I'm wating for my BTC since 26-4-2013  ... Any one already receive it ?

[samson]

I logged in and requested a wire transfer for about 1200 Euros during the time when trading was turned off.

The wire transfer for my withdrawal arrived in my UK account today.

I hope the issues are sorted out quickly especially as I see this as being the fault of the web hosting service  and not Bitcoin Central.

New more professional secured hosting and some changes to where the hot wallet is stored and accessed should fix these issues.

[molecular]

OVH CEO confirms that a flaw in their password reset procedure is what lead to the compromise of bitcoin-central:
https://news.ycombinator.com/item?id=5632479

I don't see why Bitcoin central had to close down, this seems a very drastic measure to me considering the error which led to this situation was beyond their control and is unlikely to be repeated.

Skimping on hosting by using a budget service like OVH was the big mistake here.

I would make the following suggestions :

Move out of your current hosting ASAP.

Purchase your own dedicated server if you haven't already.
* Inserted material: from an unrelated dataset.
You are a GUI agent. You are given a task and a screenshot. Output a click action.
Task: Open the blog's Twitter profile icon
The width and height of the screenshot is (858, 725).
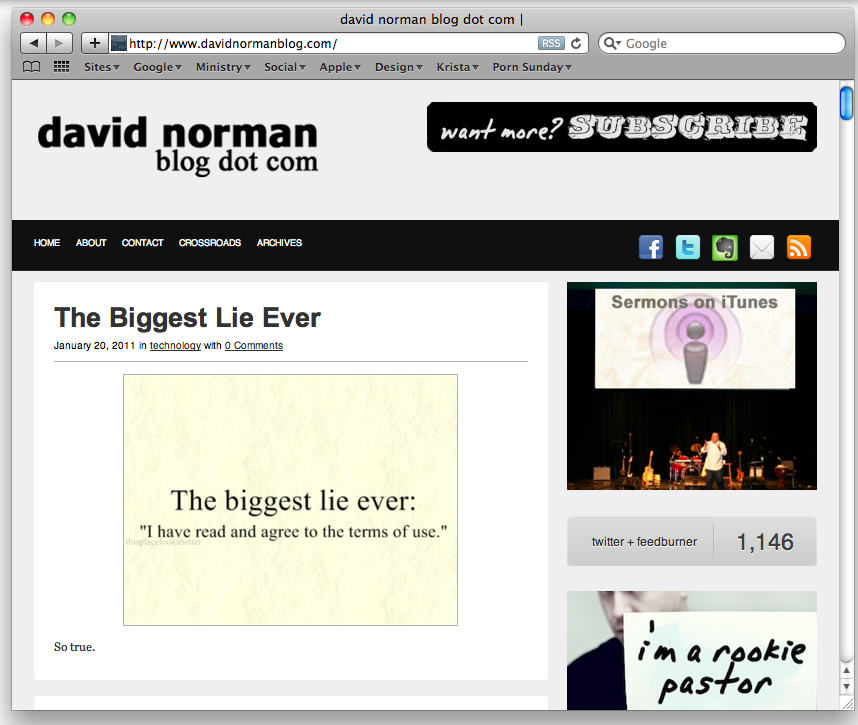[x=688, y=247]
Something that nobody else has access to and colocate it somewhere.

Host it somewhere secure. I've been working with a guy at mycyberhosting.net for around the last 10 years or so who uses various datacenters and has many cabinets in them. A private cab will cost around 1000 Euro or more a month sepending on where it's located. This might be a bit too much for your needs, however partial cabinets are also available in the various datacenters.

I'm not entirely sure how the wallets are handled within the Bitcoin Central system but I gave this a little thought for a few minutes and if I were implementing a service handling Bitcoin like this online I would keep any wallet operations isolated on a physically separate server and merely send verificable signed messages between the online web server and the physically separated server for any wallet access.

This way the keys are completely isolated from the website system. Even if the whole server got hacked there would be no possibility of keys being leaked.

Wallet isolation is the key, even for the hot wallet. Additional layers of separation are important.

Just my thoughts.

What keeps the attacker (with access to webserver and therefor webserver signing key) from sending a signed message to wallet server for transfer of funds?

[molecular]

They got hacked twice in bitcoin-central.net on April and once on instawallet, that's pretty obvious that now they want to take their time, and come back only when they are sure that every think is fine

translation: after getting hacked for the 2nd time they got so extremely pissed that they just felt the overwhelming urge to throw in the towel.

[samson]

What keeps the attacker (with access to webserver and therefor webserver signing key) from sending a signed message to wallet server for transfer of funds?

Something external to the web server alone would prevent this.

For example a request to process a withdrawal could be tied to a verified two factor login session stored in a database which the wallet processing server has access to and can verify. Something that can't be faked without a verified login. It should also be time sensitive.

This way withdrawals are tied to the login session of a user and would only be processed when they are checked against the individual session/login and not processed blindly based on where the request came from.

Obviously any system like this would require some thinking / planning before it's implemented properly to ensure that it's secure.

I hope this is what they're doing right now.

Just requiring that a Bitcoin withdrawal be processed on an isolated server only when a user is currently logged in would provide a greater degree of isolation but this could be expanded on to make the system very secure.